/wtfjs

A list of funny and tricky examples of JavaScript.

What the f*ck JavaScript? CC 4.0

A list of funny and tricky examples of JavaScript.

JavaScript is a great language. It has a simple syntax, large ecosystem and, what is the most important, great community.

At the same time, all we know that JavaScript is a quite funny language with tricky parts. Some of them can quickly turn our everyday job into hell, some of them can make us laugh out loud.

Motivation

Just for fun

β€” β€œJust for Fun: The Story of an Accidental Revolutionary”, Linus Torvalds

The primary goal of this list is to collect some crazy examples and explain how they work, if possible. Just because it's fun to learn something that we didn't know before.

If you are a beginner, you can use this notes to get deeper dive into the JavaScript. I hope this notes will motivate you to spend more time reading the specification.

If you are a professional developer, you can consider these examples as a great resource for interview questions and quizzes for newcomers in your company. At the same time, these examples would be handy while preparing for the interview.

In any case, just read this. Probably you're going to find something new for yourself.

Notation

// -> is used to show the result of an expression. For example:

1 + 1 // -> 2

// > means the result of console.log or other output. For example:

console.log('hello, world!') // > hello, world!

[] is truly, but not true

An array is a truthy value, however, it's not equal true.

!![]       // -> true
[] == true // -> false

πŸ’‘ Explanation:

Here are liks to the corresponding sections in the ECMA-262 specification:

null is falsy, but not false

Despite the fact that null is falsy value, it's not equal false.

!!null        // -> false
null == false // -> false

At the same time, other falsy values, like 0 or '' are equal false.

0 == false  // -> true
'' == false // -> true

πŸ’‘ Explanation:

The explanation is the same as for previous example. Here's a corresponding link:

undefined and Number

If we don't pass any argument into a Number constructor, we'll get 0. undefined is a value assigned to formal arguments which there are no actual arguments, so you might expect that Number without arguments takes undefined as a value of its parameter. However, when we pass undefined, we will get NaN.

Number()          // -> 0
Number(undefined) // -> NaN

πŸ’‘ Explanation:

According to the specification:

  1. If no arguments were passed to this function invocation, let n be +0.
  2. Else, let n be ? ToNumber(value).
  3. In case with undefined, ToNumber(undefined) should return NaN.

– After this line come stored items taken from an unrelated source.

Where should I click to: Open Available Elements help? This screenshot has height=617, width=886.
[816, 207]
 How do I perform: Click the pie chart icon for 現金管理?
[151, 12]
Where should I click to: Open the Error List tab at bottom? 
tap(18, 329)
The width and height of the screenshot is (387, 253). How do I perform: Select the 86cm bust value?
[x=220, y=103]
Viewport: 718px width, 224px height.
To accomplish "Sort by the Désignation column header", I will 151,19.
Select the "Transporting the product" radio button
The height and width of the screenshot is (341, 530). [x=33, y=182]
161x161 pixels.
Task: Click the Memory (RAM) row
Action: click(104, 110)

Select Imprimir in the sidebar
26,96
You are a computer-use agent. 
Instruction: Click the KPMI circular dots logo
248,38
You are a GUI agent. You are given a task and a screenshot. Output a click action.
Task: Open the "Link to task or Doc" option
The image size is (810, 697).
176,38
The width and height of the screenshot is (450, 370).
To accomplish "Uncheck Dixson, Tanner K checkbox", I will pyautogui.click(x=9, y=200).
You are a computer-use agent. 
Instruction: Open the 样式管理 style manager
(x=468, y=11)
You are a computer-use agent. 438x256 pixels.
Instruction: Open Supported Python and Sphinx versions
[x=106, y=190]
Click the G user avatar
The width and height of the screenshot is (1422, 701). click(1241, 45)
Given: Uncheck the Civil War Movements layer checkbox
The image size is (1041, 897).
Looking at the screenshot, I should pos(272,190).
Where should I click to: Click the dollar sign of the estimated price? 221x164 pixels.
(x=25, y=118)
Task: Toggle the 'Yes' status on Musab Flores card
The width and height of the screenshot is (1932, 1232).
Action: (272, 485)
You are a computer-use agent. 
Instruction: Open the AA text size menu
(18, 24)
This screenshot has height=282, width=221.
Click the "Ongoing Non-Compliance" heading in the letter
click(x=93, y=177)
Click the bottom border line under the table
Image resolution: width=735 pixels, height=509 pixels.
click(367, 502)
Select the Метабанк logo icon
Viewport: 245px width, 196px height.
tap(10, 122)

Here's a corresponding section:

Math with true and false

Let's do some math:

true + true // -> 2
(true + true) * (true + true) - true // -> 3

Hmmm… πŸ€”

πŸ’‘ Explanation:

We can coerce values to numbers with Number constructor. It's quite obvious that true will be coerced to 1:

Number(true) // -> 1

The unary plus operator attempts to convert its value into a number. It can convert string representations of integers and floats, as well as the non-string values true, false, and null. If it cannot parse a particular value, it will evaluate to NaN. That means we can coerce true to 1 easier:

+true // -> 1

When you're performing addition or multiplication, ToNumber method invokes. In according to the specification, this method returns:

If argument is true, return 1. If argument is false, return +0.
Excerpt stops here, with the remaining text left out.